====== Supplied material ======

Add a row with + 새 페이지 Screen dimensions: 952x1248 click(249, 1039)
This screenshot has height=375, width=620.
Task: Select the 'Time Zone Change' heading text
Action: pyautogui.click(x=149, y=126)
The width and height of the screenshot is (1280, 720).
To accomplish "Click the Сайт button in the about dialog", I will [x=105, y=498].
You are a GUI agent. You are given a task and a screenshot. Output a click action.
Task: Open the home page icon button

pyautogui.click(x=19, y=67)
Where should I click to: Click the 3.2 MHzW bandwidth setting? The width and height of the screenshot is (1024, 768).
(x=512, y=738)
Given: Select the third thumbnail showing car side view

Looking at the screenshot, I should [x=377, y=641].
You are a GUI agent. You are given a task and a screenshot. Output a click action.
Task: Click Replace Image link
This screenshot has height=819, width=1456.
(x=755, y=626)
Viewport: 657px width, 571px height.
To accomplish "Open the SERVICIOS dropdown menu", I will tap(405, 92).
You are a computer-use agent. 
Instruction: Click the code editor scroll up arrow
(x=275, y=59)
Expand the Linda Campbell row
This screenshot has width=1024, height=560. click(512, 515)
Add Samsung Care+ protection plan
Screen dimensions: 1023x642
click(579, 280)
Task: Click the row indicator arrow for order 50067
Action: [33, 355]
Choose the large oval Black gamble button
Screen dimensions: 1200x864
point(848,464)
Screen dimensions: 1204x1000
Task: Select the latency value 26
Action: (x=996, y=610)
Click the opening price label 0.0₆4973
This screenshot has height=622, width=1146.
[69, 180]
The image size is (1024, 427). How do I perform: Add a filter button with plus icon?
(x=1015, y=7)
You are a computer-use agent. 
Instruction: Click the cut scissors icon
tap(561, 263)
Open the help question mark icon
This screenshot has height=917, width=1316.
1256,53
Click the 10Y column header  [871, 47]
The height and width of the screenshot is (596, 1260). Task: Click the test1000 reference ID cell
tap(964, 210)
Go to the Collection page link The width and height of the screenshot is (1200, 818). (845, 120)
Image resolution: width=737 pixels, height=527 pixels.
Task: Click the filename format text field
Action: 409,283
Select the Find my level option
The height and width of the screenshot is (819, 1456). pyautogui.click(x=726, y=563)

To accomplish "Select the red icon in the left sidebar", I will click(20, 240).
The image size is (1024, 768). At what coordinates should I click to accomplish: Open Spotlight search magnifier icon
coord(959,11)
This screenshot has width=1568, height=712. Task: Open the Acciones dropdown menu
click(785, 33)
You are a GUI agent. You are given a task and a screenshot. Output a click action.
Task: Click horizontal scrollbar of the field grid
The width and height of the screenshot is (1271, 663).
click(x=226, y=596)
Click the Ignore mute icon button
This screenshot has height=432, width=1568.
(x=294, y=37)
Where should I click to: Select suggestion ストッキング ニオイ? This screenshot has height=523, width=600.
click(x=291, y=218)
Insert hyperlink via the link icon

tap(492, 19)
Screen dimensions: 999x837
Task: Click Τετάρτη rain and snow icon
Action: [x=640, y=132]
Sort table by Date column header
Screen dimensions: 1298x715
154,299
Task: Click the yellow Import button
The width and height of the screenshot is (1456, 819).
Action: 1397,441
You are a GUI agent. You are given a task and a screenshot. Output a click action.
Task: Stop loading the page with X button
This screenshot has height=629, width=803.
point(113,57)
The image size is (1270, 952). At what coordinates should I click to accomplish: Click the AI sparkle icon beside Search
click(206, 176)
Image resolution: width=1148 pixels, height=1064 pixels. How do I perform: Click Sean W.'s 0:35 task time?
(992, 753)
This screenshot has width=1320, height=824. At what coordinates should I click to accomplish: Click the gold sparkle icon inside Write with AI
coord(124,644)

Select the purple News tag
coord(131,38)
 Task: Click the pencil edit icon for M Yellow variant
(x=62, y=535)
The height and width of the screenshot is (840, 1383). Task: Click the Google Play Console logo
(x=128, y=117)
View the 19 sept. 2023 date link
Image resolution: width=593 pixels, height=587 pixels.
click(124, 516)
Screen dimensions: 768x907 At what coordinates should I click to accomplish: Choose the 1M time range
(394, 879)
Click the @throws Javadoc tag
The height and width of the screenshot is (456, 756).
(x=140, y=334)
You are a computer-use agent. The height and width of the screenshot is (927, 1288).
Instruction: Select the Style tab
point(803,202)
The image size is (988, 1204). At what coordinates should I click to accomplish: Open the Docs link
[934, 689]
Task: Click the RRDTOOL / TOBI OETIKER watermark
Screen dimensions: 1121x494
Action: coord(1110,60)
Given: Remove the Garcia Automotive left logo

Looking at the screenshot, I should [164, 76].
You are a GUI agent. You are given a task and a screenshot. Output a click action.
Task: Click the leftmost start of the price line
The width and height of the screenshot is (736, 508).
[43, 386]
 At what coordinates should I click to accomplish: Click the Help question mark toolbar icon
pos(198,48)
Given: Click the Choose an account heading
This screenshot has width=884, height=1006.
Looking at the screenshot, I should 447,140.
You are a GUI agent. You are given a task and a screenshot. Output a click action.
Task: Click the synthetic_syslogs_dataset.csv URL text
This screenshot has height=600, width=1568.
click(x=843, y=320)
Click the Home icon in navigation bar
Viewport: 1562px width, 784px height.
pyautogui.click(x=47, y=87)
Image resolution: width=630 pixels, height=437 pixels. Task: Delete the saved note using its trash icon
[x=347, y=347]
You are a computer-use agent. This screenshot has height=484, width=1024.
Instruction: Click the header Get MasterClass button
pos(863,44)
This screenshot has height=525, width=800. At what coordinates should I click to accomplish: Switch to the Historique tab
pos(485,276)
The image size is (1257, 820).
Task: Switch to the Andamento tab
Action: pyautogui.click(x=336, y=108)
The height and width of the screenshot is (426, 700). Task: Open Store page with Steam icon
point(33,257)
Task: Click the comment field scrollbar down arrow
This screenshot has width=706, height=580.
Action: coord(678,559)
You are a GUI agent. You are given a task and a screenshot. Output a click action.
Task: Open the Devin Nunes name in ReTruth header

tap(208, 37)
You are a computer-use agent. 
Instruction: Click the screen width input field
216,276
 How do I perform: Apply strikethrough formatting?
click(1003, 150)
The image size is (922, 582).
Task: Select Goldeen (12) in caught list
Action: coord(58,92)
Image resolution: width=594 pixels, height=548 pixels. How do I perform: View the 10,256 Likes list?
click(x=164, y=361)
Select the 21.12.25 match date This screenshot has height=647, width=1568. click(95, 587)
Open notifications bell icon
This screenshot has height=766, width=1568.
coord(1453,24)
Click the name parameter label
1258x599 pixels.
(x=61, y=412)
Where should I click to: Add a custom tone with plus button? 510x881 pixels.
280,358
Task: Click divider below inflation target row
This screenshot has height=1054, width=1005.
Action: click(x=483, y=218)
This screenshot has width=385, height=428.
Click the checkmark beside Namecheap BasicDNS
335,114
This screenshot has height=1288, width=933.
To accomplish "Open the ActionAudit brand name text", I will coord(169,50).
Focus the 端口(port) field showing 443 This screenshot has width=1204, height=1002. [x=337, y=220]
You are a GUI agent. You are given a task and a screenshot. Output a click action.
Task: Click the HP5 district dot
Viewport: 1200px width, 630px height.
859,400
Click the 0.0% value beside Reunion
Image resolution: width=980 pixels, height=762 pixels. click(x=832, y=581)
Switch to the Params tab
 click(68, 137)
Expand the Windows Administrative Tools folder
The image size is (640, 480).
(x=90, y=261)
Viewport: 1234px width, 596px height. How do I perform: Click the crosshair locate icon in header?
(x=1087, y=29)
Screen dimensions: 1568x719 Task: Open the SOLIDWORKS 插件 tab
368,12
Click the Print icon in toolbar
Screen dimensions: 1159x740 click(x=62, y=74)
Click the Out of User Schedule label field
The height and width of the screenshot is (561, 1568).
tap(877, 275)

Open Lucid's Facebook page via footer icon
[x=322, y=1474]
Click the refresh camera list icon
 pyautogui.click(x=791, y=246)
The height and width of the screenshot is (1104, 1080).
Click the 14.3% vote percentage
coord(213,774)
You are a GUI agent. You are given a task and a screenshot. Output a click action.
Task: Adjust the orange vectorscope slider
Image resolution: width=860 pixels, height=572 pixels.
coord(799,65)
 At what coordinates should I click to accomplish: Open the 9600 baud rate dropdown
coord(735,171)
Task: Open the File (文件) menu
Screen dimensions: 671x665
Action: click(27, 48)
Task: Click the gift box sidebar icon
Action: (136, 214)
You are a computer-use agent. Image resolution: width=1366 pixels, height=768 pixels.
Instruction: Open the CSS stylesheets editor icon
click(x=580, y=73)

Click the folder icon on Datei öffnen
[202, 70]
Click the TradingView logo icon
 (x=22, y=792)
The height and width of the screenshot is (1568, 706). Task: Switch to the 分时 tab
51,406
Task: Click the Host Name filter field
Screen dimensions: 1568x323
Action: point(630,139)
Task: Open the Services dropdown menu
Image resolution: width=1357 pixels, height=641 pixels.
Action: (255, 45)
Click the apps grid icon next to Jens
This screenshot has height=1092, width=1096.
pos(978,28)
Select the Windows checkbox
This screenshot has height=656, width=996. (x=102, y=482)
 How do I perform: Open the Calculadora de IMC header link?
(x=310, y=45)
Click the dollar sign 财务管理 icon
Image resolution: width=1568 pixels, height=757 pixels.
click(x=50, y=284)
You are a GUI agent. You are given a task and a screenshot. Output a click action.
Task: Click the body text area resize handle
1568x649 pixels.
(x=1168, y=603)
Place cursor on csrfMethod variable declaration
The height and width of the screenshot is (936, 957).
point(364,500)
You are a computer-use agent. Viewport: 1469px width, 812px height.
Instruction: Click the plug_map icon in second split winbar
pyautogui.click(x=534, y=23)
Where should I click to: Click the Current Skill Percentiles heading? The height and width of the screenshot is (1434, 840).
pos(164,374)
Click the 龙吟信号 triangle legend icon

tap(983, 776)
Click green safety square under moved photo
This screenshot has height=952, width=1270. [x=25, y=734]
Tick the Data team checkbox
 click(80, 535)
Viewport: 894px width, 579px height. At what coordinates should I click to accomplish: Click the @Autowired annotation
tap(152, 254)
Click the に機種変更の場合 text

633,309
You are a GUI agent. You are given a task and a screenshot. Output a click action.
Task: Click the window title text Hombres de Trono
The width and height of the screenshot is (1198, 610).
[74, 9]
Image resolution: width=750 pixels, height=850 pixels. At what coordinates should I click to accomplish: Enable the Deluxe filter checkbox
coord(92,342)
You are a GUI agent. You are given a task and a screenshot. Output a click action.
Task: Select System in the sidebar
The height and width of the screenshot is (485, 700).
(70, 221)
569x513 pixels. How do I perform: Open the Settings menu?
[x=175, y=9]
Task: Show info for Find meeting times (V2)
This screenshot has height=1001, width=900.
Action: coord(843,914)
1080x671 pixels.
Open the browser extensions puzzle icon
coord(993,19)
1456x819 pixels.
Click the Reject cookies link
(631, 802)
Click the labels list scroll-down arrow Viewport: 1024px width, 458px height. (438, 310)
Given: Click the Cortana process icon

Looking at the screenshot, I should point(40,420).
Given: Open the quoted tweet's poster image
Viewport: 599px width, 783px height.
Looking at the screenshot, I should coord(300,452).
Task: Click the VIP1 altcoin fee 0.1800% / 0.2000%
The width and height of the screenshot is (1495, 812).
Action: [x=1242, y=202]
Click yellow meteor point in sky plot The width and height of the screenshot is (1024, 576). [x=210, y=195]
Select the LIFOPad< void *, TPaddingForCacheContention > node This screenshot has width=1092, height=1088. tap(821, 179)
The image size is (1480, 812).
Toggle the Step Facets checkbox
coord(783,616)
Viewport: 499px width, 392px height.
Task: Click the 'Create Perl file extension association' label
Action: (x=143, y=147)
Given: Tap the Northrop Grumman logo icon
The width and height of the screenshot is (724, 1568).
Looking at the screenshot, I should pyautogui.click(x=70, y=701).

======

**What the task requires:** Copy out, unchanged, the lines of the material above from the line with "Task: Click the Host Name filter field" to the line with "pyautogui.click(x=534, y=23)", including both of those lines.

**Exercise output:**
Task: Click the Host Name filter field
Screen dimensions: 1568x323
Action: point(630,139)
Task: Open the Services dropdown menu
Image resolution: width=1357 pixels, height=641 pixels.
Action: (255, 45)
Click the apps grid icon next to Jens
This screenshot has height=1092, width=1096.
pos(978,28)
Select the Windows checkbox
This screenshot has height=656, width=996. (x=102, y=482)
 How do I perform: Open the Calculadora de IMC header link?
(x=310, y=45)
Click the dollar sign 财务管理 icon
Image resolution: width=1568 pixels, height=757 pixels.
click(x=50, y=284)
You are a GUI agent. You are given a task and a screenshot. Output a click action.
Task: Click the body text area resize handle
1568x649 pixels.
(x=1168, y=603)
Place cursor on csrfMethod variable declaration
The height and width of the screenshot is (936, 957).
point(364,500)
You are a computer-use agent. Viewport: 1469px width, 812px height.
Instruction: Click the plug_map icon in second split winbar
pyautogui.click(x=534, y=23)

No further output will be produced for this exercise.